There are some things that might help that I didn't mention. Initially, I was having a shorting problem caused by a bad IC on the RS232 board. It was causing the power to cycle on and off. As I was trying to find that problem though, the SCR, which is Q6 started releasing its magic smoke. I replaced that, and while I had the board out, I noticed that many of the pins on the output header had cold solder joints, so I reflowed them. When I plugged the board back in, it wouldn't power up. It was this point where I found that the 30V zener had blown. When I replaced it, I got no power still, but I had given power to the board without a load on it, and found that the zener had blown again. I replaced it the second time with a 1 watt zener, and it was then that I got double voltage on all the rails. That is the 5V, +12V, and -12V rails. I got 10V on the 5V rail, and +24V and -24V on their respective 12V rails. I thought maybe something by the crowbar circuit had blown, since I was assuming that I shouldn't get more than 5 volts if that circuit worked. All the components tested out okay, although I only checked the 5.6V zener to see that it was still acting like a diode, but not that it was working at 5.6V.

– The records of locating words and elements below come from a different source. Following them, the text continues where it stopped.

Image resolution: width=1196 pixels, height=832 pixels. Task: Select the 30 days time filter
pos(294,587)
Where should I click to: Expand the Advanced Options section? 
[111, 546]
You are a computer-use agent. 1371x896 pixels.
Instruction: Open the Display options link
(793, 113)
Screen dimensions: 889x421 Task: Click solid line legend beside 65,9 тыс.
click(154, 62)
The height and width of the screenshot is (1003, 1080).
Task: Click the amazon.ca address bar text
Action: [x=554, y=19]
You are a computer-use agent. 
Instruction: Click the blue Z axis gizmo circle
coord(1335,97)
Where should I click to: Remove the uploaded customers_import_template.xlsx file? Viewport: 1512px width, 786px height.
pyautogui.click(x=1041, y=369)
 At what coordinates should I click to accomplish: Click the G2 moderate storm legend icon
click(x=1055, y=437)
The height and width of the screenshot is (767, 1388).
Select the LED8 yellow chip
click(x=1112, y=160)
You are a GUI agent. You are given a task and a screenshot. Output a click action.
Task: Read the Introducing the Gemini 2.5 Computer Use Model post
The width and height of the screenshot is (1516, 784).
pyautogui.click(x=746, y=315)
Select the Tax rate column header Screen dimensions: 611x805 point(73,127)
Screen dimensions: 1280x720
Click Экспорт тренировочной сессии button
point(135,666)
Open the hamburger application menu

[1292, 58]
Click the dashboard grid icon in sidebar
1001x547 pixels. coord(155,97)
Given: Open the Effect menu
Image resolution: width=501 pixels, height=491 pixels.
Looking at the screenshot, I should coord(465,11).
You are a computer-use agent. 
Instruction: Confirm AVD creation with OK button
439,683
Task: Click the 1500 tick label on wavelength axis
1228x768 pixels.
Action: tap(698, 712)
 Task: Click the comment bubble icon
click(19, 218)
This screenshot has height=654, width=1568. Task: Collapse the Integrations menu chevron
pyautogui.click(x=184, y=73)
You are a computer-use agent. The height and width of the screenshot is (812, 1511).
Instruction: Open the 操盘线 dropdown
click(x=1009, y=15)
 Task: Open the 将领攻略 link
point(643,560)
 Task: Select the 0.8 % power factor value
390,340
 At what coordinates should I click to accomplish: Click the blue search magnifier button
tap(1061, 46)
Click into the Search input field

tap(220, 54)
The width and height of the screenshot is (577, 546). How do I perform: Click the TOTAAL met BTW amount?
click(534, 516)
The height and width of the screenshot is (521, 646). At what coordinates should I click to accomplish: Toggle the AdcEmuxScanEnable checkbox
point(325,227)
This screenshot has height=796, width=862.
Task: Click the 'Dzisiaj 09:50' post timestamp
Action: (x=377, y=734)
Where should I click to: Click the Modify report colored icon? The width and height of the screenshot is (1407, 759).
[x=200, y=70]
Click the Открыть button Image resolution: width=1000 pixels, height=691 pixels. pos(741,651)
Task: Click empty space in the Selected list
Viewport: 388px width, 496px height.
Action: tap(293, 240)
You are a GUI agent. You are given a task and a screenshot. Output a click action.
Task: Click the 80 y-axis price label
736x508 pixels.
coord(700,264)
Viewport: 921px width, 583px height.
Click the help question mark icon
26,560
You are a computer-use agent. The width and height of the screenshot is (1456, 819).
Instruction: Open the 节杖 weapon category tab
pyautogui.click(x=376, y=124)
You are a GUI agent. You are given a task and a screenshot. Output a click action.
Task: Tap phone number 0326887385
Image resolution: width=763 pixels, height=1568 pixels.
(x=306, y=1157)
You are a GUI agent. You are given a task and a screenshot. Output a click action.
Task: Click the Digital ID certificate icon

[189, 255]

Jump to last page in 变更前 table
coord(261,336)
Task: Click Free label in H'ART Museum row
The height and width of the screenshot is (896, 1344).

Last night, I was looking through my zener collection, and I came across some 1 watt 5.6V zeners, and replaced the zener in the crowbar circuit, just because it seemed like a possibility to be the problem, but I have not tested the board since. In my mind, that wasn't what would regulate the voltage, but simply open up the SCR, and wouldn't be my problem, but it may be why I could see 10V on the +5V rail.
I put in an order for a bunch of capacitors I am getting short on last night, and decided to order a handful of optocouplers, although I haven't tried testing the one on the board, so that will be in the mail in the next few days. I'm going to get hold of Arrow right now and see if they can't add some TL431s to the order before it ships.
Anyway, you are now up to speed, and I think you could be right about the voltage regulator. I didn't look on that side of the board for the problem, since I was getting too high of voltage on the primary side of the transformer. I will test it when I get time later today.
Thank you for all your time helping me. I really appreciate it.